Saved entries

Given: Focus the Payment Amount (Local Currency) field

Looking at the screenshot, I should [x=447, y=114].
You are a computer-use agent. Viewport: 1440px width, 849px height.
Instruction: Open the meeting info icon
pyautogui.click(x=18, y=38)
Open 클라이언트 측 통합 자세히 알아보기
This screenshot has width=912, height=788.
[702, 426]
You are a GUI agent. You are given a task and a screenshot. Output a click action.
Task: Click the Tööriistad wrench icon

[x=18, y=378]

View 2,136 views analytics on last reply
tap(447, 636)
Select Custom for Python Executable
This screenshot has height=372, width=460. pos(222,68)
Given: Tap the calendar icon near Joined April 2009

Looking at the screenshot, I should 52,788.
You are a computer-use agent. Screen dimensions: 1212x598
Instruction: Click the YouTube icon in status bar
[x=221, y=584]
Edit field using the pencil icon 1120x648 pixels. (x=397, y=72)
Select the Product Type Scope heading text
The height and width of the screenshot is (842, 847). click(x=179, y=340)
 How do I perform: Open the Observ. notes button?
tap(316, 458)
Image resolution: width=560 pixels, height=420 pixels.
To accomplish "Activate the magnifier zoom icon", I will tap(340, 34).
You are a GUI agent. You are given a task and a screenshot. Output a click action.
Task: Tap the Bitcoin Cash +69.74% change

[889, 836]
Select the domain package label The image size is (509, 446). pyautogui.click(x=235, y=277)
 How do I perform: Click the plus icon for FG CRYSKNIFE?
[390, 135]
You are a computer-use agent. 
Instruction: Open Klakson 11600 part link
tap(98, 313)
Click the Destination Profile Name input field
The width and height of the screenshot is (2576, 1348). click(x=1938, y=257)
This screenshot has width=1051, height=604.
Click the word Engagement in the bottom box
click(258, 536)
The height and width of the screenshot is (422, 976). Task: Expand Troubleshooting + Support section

WHAT YOU NEED TO DO » Wherever the word "computer" appears in a line of the data, copy that line.

ANSWER BOX »
You are a computer-use agent. Viewport: 1440px width, 849px height.
You are a computer-use agent. Screen dimensions: 1212x598
You are a computer-use agent. 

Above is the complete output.